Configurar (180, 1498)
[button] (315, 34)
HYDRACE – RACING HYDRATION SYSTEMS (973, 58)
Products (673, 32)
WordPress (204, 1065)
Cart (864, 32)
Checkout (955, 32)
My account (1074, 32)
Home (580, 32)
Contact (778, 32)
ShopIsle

++++

▶ [EXERCISE DIRECTIONS]: Take the entries above and set them all down again exactly as they read.

▶ [TASK RESULT]:
Configurar (180, 1498)
[button] (315, 34)
HYDRACE – RACING HYDRATION SYSTEMS (973, 58)
Products (673, 32)
WordPress (204, 1065)
Cart (864, 32)
Checkout (955, 32)
My account (1074, 32)
Home (580, 32)
Contact (778, 32)
ShopIsle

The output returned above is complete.